Hannibal’s Riverview Park is the perfect habitat for black squirrels. Hannibal Parks & Recreation will offer a nature program “The Black Squirrels of Riverview” at 2 p.m. Nov. 21 at Riverview Park
The program will be guided by Gale Rublee, nature educator for Hannibal Parks & Recreation. “What’s the deal with those black squirrels? Why are they black? The black squirrel population of Riverview Park and beyond are unique but not alone in the world. Let’s find out what makes them different and the same as other squirrels.”
Riverview Park is Hannibal’s largest park, with almost 500 acres, it’s also on the National Register of Historic Places. And because of its expansive woods and natural resources, it’s a perfect habitat for black squirrels.

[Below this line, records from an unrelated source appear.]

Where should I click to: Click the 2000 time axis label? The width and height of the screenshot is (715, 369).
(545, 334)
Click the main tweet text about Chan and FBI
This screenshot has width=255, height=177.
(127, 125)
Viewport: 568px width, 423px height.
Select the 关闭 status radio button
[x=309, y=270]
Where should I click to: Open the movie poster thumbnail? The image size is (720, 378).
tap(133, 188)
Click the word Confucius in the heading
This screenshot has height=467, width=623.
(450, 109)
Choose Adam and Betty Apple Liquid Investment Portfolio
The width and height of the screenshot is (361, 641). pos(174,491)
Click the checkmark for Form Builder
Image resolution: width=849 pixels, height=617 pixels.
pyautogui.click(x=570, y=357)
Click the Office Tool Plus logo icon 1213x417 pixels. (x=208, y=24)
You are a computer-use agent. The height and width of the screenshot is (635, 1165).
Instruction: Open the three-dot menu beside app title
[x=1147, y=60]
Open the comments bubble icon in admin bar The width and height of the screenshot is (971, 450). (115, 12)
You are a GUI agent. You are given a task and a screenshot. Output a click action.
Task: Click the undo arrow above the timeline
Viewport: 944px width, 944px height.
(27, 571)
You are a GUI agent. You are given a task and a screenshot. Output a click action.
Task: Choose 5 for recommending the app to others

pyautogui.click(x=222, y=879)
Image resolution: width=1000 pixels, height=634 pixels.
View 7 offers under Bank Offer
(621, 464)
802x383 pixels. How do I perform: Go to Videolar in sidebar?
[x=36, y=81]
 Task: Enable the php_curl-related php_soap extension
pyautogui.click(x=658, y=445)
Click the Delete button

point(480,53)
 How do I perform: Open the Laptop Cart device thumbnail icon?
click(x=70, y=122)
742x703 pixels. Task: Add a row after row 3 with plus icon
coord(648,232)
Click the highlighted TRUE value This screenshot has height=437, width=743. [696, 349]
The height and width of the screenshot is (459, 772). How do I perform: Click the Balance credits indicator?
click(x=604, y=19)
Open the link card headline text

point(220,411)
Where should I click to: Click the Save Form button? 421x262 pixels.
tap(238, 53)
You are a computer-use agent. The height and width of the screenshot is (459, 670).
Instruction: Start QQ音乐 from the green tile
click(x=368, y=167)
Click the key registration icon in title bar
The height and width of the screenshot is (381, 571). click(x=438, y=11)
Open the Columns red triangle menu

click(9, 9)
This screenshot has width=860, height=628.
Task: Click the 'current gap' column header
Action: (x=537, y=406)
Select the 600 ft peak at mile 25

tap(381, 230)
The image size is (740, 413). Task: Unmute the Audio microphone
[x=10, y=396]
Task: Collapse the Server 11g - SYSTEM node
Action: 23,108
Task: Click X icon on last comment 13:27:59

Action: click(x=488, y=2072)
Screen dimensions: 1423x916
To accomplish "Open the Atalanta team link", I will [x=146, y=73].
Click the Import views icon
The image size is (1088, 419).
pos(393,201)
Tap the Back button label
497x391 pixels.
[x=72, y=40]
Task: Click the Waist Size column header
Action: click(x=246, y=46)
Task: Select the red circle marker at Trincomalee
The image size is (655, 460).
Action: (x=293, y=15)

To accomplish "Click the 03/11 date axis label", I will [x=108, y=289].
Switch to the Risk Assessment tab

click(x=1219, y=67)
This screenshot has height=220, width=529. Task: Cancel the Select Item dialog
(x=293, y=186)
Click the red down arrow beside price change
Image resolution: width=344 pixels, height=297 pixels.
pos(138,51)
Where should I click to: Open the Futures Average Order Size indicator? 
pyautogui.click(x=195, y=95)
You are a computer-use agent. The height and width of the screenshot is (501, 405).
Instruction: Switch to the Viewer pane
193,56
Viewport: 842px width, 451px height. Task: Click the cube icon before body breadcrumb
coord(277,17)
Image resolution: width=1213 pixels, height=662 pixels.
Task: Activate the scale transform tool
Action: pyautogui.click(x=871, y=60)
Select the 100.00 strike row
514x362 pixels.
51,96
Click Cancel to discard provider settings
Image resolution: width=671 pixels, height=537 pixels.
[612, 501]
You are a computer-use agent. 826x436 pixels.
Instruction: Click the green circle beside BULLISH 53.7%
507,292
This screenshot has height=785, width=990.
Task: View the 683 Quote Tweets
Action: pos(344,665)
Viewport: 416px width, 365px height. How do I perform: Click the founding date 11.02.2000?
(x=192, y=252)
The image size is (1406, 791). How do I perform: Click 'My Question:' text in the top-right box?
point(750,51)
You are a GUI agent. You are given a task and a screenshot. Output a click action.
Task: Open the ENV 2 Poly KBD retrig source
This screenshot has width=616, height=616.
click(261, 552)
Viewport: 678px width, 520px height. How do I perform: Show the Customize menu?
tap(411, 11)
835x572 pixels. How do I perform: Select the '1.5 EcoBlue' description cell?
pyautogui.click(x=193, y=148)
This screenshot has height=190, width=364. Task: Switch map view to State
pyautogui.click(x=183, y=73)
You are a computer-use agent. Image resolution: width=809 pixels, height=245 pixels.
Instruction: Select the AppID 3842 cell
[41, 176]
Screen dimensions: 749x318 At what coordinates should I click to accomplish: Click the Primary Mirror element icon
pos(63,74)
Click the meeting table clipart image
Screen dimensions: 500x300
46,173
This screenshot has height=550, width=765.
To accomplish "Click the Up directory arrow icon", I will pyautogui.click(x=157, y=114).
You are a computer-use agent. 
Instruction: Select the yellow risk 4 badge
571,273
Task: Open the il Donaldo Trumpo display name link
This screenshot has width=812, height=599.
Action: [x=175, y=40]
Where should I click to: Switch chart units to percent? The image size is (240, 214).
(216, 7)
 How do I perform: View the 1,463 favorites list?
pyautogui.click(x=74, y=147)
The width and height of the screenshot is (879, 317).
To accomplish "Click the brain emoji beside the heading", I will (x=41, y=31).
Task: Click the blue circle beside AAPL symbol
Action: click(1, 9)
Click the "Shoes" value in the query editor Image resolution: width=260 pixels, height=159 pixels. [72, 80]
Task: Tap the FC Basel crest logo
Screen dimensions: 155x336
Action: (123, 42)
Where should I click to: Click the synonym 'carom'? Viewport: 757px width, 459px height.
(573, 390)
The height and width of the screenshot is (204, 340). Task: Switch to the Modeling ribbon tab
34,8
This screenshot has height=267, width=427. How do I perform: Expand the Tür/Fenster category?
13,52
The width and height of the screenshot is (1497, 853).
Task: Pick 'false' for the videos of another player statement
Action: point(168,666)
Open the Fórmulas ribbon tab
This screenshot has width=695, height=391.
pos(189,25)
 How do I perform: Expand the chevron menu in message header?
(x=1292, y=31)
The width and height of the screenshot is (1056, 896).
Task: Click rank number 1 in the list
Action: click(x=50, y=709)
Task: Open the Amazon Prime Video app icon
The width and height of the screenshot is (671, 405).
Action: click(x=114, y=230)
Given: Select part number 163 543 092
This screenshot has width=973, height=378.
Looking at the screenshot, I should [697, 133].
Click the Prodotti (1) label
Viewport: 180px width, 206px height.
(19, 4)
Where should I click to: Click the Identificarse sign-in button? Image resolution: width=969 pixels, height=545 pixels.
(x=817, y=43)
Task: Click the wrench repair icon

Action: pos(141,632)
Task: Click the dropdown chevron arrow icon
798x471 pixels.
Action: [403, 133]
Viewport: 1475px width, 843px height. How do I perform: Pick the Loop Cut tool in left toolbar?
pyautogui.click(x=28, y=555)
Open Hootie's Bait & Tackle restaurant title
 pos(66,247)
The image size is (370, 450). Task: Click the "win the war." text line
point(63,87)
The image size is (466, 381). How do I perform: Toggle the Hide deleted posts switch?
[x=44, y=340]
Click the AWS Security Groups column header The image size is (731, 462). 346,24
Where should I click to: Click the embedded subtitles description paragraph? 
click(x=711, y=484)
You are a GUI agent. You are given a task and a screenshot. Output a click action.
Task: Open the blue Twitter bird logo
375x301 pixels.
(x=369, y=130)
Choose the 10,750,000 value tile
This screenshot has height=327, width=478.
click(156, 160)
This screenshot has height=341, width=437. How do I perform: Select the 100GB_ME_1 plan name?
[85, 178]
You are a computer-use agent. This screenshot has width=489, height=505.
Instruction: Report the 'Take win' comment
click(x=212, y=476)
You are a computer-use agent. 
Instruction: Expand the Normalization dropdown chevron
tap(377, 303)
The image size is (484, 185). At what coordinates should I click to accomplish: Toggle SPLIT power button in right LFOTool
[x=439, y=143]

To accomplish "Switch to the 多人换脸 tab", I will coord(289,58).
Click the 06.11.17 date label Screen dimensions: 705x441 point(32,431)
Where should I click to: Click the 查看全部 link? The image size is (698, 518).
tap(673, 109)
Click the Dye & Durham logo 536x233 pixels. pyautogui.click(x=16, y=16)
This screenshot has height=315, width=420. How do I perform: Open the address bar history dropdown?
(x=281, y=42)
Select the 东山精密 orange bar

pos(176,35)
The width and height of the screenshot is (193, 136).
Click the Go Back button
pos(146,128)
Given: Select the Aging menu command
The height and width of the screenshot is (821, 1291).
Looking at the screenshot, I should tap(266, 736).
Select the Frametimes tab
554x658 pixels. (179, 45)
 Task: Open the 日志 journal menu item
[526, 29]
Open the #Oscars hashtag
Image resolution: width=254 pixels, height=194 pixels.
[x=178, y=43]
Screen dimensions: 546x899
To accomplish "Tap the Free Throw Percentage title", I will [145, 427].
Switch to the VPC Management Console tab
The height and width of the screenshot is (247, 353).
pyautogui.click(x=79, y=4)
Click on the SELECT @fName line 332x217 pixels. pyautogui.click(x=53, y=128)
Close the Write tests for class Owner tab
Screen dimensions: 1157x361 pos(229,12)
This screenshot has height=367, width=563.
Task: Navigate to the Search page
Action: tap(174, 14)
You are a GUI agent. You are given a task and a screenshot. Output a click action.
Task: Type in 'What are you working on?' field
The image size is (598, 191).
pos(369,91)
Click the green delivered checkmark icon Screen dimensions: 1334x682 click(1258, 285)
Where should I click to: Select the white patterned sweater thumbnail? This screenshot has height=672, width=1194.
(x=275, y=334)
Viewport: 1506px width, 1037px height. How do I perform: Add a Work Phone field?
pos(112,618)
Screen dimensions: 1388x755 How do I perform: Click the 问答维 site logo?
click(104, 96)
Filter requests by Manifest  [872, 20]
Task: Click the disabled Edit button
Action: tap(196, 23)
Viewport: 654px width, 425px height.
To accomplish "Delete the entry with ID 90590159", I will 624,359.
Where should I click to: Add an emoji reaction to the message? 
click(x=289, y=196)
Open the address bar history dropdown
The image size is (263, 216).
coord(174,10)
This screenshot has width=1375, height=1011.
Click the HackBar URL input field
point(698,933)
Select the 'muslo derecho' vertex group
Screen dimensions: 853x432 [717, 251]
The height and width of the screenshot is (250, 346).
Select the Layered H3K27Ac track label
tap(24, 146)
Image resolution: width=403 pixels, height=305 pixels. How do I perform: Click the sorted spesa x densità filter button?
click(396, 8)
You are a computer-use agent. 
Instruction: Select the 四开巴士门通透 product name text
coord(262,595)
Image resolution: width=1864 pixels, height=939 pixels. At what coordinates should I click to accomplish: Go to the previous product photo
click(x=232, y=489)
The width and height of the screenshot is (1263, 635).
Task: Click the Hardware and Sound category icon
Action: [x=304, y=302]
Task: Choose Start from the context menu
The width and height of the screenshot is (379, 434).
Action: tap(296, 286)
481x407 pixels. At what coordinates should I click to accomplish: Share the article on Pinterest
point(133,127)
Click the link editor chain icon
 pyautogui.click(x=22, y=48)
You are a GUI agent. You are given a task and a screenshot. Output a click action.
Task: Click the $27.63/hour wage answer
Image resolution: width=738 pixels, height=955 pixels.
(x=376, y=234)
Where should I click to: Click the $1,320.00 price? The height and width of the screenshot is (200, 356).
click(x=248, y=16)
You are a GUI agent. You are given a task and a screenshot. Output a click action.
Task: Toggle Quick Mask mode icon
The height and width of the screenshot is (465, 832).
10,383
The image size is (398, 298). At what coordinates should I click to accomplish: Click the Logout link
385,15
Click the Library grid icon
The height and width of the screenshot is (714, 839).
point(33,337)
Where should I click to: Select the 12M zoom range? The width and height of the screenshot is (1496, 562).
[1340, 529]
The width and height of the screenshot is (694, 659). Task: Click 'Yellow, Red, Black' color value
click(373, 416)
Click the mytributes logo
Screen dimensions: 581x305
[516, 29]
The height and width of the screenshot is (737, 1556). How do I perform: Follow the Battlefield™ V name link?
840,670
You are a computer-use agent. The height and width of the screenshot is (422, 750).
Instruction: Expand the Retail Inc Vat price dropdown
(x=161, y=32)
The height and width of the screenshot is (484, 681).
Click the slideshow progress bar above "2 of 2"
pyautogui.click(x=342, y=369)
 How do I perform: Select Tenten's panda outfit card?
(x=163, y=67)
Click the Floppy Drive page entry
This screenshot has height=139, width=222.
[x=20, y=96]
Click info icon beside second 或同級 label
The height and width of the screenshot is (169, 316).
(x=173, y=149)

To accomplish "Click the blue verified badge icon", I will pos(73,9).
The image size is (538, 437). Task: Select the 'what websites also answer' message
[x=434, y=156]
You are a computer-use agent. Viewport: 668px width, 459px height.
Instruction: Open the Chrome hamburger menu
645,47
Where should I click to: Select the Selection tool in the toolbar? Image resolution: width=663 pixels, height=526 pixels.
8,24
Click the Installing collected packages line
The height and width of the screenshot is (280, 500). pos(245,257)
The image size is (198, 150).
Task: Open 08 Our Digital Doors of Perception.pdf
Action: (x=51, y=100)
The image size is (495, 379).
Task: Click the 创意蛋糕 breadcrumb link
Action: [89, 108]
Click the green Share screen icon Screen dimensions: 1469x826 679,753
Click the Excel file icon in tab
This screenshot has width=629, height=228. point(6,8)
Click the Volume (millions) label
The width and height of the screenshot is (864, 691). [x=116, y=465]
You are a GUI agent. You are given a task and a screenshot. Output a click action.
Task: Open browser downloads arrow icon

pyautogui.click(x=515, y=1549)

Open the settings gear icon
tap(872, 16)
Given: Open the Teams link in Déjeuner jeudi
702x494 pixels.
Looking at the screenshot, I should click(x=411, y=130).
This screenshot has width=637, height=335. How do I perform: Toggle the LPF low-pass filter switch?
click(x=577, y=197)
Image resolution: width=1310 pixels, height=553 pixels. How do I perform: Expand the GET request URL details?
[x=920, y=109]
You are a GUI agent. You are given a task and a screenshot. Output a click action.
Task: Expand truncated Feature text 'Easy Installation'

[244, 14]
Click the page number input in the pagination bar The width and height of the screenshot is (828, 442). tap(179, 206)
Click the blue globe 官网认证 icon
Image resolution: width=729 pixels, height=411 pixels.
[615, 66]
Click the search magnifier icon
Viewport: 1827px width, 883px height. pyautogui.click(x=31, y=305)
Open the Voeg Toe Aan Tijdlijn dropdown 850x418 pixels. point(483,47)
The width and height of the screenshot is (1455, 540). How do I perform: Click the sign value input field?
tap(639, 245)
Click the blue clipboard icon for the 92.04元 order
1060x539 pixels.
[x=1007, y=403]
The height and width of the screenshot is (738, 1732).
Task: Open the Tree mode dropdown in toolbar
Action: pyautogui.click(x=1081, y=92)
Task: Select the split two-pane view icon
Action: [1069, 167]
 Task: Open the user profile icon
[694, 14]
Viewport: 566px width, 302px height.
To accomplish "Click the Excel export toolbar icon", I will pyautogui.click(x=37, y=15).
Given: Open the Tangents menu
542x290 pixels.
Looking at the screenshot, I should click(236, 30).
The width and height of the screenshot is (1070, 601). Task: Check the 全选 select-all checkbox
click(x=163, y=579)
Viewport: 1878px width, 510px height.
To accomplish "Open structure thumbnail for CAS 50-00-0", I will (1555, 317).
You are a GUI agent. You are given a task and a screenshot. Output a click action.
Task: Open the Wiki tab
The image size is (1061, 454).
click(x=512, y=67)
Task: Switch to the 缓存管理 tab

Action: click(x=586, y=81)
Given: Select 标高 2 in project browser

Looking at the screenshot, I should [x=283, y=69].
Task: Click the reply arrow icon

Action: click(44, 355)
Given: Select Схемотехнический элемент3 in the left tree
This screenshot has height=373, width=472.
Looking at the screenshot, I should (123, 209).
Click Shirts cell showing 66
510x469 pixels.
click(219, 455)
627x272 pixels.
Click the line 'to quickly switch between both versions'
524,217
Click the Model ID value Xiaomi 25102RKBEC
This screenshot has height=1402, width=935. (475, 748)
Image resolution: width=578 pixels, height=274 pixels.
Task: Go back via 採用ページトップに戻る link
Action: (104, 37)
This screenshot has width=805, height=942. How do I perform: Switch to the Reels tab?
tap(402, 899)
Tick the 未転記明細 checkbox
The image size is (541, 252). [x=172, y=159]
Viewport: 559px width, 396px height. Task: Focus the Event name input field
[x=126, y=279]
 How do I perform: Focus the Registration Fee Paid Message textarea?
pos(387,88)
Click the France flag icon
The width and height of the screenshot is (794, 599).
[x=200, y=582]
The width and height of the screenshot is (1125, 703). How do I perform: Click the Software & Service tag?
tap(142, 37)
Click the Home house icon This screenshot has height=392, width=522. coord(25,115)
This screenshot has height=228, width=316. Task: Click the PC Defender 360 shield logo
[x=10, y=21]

Visitors to Riverview Park can often find the black squirrels scampering from tree to tree. According to the Missouri Department of Conservation, black squirrels are most likely a genetic variation of the grey squirrel. The eastern gray squirrel is slender and smaller than the fox squirrel; the total length (tip of nose to tip of tail) reaches about 21 inches. There is some research that shows that the black fur offer benefits in colder weather, allowing the squirrels to absorb and retain more heat.
Riverview Park is often called the jewel of the Hannibal park system. The park was donated to the city by Hannibal philanthropist Wilson B. Pettibone and his wife, Laura, in 1909.
Rublee said the nature program is appropriate for all ages. Rublee is a nationally certified Interpreter guide and founding member of the Hannibal area Missouri Master Naturalist Mississippi Hills chapter.